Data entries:
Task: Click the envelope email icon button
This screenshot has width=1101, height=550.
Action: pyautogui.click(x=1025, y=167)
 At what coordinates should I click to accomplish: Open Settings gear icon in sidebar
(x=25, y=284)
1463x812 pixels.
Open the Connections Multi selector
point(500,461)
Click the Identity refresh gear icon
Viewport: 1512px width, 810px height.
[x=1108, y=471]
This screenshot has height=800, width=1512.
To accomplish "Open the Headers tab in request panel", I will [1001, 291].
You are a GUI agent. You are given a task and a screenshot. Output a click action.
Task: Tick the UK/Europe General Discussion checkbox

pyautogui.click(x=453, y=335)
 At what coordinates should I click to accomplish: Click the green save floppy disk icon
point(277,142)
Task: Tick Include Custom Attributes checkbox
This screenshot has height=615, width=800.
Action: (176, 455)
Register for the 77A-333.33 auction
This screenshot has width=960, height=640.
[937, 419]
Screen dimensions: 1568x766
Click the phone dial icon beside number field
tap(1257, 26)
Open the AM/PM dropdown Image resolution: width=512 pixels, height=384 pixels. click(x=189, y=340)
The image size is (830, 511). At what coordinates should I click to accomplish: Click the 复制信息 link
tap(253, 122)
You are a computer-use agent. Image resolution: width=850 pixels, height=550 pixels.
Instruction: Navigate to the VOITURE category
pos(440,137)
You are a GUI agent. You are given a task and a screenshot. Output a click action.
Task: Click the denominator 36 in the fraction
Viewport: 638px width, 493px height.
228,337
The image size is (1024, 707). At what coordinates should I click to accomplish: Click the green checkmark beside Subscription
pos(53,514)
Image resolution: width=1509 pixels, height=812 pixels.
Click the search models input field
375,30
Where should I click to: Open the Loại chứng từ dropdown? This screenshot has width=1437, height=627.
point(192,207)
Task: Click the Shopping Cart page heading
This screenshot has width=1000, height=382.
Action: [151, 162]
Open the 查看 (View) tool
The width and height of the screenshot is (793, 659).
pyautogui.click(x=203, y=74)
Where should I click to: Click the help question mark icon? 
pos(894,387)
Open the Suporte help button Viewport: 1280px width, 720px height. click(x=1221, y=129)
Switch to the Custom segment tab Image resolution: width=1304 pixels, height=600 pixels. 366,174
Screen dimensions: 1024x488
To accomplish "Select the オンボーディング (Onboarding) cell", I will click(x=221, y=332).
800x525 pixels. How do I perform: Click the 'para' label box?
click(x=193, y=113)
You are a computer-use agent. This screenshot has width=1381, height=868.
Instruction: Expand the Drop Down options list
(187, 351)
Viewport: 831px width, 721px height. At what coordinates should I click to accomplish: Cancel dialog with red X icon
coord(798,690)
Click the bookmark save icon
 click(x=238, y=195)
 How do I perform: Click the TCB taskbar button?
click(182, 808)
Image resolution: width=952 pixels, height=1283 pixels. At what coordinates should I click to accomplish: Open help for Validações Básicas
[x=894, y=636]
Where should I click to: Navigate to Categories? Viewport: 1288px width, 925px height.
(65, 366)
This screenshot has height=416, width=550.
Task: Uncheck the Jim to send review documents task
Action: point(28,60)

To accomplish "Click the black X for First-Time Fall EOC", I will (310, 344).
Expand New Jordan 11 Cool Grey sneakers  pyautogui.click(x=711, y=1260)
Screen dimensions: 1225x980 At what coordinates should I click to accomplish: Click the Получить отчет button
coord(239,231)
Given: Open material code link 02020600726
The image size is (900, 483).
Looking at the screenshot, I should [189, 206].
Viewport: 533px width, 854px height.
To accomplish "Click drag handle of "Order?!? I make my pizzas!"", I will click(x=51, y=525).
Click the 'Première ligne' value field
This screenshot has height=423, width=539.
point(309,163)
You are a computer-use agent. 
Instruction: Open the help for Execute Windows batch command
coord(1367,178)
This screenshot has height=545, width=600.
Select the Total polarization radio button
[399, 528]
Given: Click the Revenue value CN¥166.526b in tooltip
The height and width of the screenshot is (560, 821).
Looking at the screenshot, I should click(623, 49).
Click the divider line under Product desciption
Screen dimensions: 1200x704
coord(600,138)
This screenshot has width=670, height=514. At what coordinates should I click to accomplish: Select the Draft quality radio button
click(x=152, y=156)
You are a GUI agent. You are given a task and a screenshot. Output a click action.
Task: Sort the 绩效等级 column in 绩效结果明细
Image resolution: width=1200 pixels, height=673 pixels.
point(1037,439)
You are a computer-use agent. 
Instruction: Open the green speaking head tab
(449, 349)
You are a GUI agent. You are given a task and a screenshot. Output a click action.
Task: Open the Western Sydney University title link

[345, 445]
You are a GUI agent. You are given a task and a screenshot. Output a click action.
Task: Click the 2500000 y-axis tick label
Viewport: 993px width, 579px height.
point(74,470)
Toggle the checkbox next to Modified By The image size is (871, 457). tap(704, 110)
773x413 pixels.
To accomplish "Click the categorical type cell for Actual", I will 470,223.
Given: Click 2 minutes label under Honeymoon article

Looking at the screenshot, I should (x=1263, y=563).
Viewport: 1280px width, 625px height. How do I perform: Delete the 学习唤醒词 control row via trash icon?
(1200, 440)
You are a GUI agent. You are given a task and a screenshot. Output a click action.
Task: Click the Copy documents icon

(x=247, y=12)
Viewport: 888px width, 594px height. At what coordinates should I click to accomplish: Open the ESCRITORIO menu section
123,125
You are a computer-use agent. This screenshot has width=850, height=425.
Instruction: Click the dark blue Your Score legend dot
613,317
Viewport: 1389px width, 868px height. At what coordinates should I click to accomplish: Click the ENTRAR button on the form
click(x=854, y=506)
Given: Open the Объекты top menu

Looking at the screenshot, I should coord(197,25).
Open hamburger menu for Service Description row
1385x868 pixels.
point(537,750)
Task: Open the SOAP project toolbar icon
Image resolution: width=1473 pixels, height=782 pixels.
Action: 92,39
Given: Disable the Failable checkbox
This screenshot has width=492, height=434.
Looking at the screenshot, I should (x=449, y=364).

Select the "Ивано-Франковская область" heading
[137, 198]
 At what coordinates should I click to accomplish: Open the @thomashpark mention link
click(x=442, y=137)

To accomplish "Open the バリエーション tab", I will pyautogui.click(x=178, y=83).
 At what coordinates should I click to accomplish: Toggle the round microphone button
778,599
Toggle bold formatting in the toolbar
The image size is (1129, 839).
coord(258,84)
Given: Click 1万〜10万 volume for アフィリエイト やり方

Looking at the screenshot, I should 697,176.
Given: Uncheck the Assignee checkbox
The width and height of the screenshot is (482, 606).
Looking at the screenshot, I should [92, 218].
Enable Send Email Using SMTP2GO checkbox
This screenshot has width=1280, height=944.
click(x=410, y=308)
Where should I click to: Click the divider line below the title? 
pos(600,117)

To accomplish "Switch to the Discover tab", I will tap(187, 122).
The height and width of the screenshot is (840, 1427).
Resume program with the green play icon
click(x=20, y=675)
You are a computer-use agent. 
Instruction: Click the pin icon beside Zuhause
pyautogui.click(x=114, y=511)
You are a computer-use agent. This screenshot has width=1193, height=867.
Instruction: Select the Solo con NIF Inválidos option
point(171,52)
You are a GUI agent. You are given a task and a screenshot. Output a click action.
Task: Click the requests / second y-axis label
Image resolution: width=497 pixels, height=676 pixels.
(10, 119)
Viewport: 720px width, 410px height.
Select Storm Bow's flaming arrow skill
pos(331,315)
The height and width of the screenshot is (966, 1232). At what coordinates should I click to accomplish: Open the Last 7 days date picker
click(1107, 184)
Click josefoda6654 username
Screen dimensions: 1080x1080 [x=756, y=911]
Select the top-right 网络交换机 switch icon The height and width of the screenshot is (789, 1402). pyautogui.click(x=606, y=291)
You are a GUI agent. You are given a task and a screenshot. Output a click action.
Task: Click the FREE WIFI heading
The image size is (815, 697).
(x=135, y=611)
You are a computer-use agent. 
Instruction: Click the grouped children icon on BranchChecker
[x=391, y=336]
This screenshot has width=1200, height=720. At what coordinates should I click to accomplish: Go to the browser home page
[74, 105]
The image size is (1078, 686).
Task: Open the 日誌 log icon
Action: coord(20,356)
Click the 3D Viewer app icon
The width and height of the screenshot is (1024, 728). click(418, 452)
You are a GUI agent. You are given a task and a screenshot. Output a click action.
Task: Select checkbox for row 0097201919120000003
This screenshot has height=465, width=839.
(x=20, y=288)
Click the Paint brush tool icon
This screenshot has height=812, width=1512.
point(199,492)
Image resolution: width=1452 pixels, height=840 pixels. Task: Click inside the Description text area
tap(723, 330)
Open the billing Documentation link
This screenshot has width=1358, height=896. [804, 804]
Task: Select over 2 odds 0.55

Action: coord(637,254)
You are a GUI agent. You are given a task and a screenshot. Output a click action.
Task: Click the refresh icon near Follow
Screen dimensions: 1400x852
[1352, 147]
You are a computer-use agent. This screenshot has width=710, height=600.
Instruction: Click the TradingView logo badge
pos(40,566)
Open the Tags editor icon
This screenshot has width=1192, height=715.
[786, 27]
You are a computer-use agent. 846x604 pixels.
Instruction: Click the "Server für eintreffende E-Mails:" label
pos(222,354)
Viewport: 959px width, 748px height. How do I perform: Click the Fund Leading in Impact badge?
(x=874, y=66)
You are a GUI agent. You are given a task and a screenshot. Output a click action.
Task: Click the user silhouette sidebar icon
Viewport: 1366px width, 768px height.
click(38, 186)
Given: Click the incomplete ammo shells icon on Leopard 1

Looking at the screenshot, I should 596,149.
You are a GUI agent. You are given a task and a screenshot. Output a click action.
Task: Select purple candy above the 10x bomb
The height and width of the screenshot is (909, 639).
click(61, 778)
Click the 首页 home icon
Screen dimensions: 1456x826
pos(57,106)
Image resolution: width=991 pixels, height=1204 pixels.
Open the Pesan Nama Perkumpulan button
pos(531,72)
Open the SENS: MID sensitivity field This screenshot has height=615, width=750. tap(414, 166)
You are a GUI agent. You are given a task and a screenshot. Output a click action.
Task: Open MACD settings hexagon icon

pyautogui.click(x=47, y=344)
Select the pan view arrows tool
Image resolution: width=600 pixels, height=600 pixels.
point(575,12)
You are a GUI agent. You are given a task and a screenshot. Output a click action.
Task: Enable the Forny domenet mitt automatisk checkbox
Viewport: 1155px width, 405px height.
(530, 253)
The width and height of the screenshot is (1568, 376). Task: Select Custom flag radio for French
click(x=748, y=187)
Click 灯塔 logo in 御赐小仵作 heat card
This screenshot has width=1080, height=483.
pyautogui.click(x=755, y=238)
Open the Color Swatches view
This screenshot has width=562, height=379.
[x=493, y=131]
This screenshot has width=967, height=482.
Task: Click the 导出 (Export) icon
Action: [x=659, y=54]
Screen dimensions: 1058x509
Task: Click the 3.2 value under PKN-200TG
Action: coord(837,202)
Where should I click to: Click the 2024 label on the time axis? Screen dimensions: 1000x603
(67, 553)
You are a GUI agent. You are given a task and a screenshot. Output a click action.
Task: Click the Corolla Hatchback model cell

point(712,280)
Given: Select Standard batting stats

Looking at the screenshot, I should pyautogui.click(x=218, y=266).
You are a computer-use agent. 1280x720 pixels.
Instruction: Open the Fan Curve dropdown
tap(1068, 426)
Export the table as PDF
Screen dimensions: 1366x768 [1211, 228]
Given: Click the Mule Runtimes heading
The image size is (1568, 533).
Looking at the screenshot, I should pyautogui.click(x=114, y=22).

Aim of the task: Write out the lines of the data above exactly as they appear, starting at the very beginning of the data and ending at the line that contains "(x=25, y=284)", with both ends included.

Completed task:
Task: Click the envelope email icon button
This screenshot has width=1101, height=550.
Action: pyautogui.click(x=1025, y=167)
 At what coordinates should I click to accomplish: Open Settings gear icon in sidebar
(x=25, y=284)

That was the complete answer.